Input data:
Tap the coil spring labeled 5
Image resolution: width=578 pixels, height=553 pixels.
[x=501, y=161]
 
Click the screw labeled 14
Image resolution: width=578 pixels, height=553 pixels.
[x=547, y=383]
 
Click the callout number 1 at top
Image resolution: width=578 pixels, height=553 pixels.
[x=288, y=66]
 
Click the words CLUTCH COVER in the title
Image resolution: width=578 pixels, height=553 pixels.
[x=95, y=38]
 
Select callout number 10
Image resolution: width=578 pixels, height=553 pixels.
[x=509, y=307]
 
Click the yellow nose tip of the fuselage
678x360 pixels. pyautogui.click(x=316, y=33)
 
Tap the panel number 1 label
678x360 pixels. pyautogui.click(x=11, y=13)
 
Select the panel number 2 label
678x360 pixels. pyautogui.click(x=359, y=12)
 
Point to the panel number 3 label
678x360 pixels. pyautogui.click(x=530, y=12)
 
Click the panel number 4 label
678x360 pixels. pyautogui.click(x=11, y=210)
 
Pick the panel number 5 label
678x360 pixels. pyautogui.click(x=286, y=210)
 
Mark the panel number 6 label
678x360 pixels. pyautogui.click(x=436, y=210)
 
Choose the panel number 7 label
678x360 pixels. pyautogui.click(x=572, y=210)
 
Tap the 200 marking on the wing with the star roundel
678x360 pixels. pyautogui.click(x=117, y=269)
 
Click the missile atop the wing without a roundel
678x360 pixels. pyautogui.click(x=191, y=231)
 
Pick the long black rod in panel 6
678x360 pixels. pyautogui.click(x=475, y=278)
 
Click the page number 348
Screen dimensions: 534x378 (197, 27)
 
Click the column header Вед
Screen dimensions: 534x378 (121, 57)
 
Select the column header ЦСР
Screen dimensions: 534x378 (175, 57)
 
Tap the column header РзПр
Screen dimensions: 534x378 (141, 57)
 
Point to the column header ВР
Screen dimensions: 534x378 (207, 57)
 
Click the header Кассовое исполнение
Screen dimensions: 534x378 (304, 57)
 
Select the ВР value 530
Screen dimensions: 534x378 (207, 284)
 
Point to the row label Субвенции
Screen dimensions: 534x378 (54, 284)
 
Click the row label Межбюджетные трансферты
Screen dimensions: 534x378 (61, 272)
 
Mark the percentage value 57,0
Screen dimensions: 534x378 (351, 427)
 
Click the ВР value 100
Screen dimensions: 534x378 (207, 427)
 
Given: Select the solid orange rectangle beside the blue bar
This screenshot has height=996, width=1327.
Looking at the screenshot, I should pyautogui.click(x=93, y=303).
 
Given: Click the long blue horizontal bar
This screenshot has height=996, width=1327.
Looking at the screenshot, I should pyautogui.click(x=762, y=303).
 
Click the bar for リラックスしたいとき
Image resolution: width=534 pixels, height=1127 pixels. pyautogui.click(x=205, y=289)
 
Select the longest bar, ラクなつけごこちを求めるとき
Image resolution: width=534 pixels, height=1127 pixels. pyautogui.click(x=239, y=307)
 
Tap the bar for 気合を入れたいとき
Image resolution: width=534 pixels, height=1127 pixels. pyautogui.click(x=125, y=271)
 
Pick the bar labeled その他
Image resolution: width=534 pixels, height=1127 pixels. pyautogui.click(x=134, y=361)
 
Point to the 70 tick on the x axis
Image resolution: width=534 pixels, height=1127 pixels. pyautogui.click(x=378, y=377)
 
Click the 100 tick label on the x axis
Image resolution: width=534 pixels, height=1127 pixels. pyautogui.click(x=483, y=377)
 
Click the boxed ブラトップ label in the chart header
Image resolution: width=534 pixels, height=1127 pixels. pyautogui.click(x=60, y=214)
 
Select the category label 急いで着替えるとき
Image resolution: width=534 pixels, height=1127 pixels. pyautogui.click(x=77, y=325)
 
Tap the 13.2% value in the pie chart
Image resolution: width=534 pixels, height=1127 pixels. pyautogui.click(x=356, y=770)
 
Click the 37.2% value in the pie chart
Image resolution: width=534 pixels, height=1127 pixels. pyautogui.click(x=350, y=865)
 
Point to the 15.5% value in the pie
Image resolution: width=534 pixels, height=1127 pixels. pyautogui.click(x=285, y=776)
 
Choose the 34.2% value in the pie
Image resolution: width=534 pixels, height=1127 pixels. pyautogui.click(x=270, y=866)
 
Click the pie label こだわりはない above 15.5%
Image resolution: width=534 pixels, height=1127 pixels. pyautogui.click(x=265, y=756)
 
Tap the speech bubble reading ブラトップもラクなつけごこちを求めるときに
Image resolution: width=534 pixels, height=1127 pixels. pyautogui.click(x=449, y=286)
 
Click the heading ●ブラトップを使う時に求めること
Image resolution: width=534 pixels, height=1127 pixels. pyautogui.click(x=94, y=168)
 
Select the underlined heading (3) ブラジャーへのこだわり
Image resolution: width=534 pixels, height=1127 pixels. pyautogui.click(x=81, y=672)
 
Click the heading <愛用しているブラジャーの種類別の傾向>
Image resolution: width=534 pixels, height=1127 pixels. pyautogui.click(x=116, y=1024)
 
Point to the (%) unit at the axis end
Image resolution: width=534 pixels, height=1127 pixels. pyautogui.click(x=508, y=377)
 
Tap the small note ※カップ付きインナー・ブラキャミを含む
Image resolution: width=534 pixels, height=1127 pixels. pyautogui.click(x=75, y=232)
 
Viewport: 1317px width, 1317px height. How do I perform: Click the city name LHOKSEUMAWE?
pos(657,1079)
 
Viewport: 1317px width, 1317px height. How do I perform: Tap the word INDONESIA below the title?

Short exercise: Copy every one of the records above word for word, from the first line to the last.

Task result:
Tap the coil spring labeled 5
Image resolution: width=578 pixels, height=553 pixels.
[x=501, y=161]
 
Click the screw labeled 14
Image resolution: width=578 pixels, height=553 pixels.
[x=547, y=383]
 
Click the callout number 1 at top
Image resolution: width=578 pixels, height=553 pixels.
[x=288, y=66]
 
Click the words CLUTCH COVER in the title
Image resolution: width=578 pixels, height=553 pixels.
[x=95, y=38]
 
Select callout number 10
Image resolution: width=578 pixels, height=553 pixels.
[x=509, y=307]
 
Click the yellow nose tip of the fuselage
678x360 pixels. pyautogui.click(x=316, y=33)
 
Tap the panel number 1 label
678x360 pixels. pyautogui.click(x=11, y=13)
 
Select the panel number 2 label
678x360 pixels. pyautogui.click(x=359, y=12)
 
Point to the panel number 3 label
678x360 pixels. pyautogui.click(x=530, y=12)
 
Click the panel number 4 label
678x360 pixels. pyautogui.click(x=11, y=210)
 
Pick the panel number 5 label
678x360 pixels. pyautogui.click(x=286, y=210)
 
Mark the panel number 6 label
678x360 pixels. pyautogui.click(x=436, y=210)
 
Choose the panel number 7 label
678x360 pixels. pyautogui.click(x=572, y=210)
 
Tap the 200 marking on the wing with the star roundel
678x360 pixels. pyautogui.click(x=117, y=269)
 
Click the missile atop the wing without a roundel
678x360 pixels. pyautogui.click(x=191, y=231)
 
Pick the long black rod in panel 6
678x360 pixels. pyautogui.click(x=475, y=278)
 
Click the page number 348
Screen dimensions: 534x378 (197, 27)
 
Click the column header Вед
Screen dimensions: 534x378 (121, 57)
 
Select the column header ЦСР
Screen dimensions: 534x378 (175, 57)
 
Tap the column header РзПр
Screen dimensions: 534x378 (141, 57)
 
Point to the column header ВР
Screen dimensions: 534x378 (207, 57)
 
Click the header Кассовое исполнение
Screen dimensions: 534x378 (304, 57)
 
Select the ВР value 530
Screen dimensions: 534x378 (207, 284)
 
Point to the row label Субвенции
Screen dimensions: 534x378 (54, 284)
 
Click the row label Межбюджетные трансферты
Screen dimensions: 534x378 (61, 272)
 
Mark the percentage value 57,0
Screen dimensions: 534x378 (351, 427)
 
Click the ВР value 100
Screen dimensions: 534x378 (207, 427)
 
Given: Select the solid orange rectangle beside the blue bar
This screenshot has height=996, width=1327.
Looking at the screenshot, I should pyautogui.click(x=93, y=303).
 
Given: Click the long blue horizontal bar
This screenshot has height=996, width=1327.
Looking at the screenshot, I should pyautogui.click(x=762, y=303).
 
Click the bar for リラックスしたいとき
Image resolution: width=534 pixels, height=1127 pixels. pyautogui.click(x=205, y=289)
 
Select the longest bar, ラクなつけごこちを求めるとき
Image resolution: width=534 pixels, height=1127 pixels. pyautogui.click(x=239, y=307)
 
Tap the bar for 気合を入れたいとき
Image resolution: width=534 pixels, height=1127 pixels. pyautogui.click(x=125, y=271)
 
Pick the bar labeled その他
Image resolution: width=534 pixels, height=1127 pixels. pyautogui.click(x=134, y=361)
 
Point to the 70 tick on the x axis
Image resolution: width=534 pixels, height=1127 pixels. pyautogui.click(x=378, y=377)
 
Click the 100 tick label on the x axis
Image resolution: width=534 pixels, height=1127 pixels. pyautogui.click(x=483, y=377)
 
Click the boxed ブラトップ label in the chart header
Image resolution: width=534 pixels, height=1127 pixels. pyautogui.click(x=60, y=214)
 
Select the category label 急いで着替えるとき
Image resolution: width=534 pixels, height=1127 pixels. pyautogui.click(x=77, y=325)
 
Tap the 13.2% value in the pie chart
Image resolution: width=534 pixels, height=1127 pixels. pyautogui.click(x=356, y=770)
 
Click the 37.2% value in the pie chart
Image resolution: width=534 pixels, height=1127 pixels. pyautogui.click(x=350, y=865)
 
Point to the 15.5% value in the pie
Image resolution: width=534 pixels, height=1127 pixels. pyautogui.click(x=285, y=776)
 
Choose the 34.2% value in the pie
Image resolution: width=534 pixels, height=1127 pixels. pyautogui.click(x=270, y=866)
 
Click the pie label こだわりはない above 15.5%
Image resolution: width=534 pixels, height=1127 pixels. pyautogui.click(x=265, y=756)
 
Tap the speech bubble reading ブラトップもラクなつけごこちを求めるときに
Image resolution: width=534 pixels, height=1127 pixels. pyautogui.click(x=449, y=286)
 
Click the heading ●ブラトップを使う時に求めること
Image resolution: width=534 pixels, height=1127 pixels. pyautogui.click(x=94, y=168)
 
Select the underlined heading (3) ブラジャーへのこだわり
Image resolution: width=534 pixels, height=1127 pixels. pyautogui.click(x=81, y=672)
 
Click the heading <愛用しているブラジャーの種類別の傾向>
Image resolution: width=534 pixels, height=1127 pixels. pyautogui.click(x=116, y=1024)
 
Point to the (%) unit at the axis end
Image resolution: width=534 pixels, height=1127 pixels. pyautogui.click(x=508, y=377)
 
Tap the small note ※カップ付きインナー・ブラキャミを含む
Image resolution: width=534 pixels, height=1127 pixels. pyautogui.click(x=75, y=232)
 
Viewport: 1317px width, 1317px height. How do I perform: Click the city name LHOKSEUMAWE?
pos(657,1079)
 
Viewport: 1317px width, 1317px height. How do I perform: Tap the word INDONESIA below the title?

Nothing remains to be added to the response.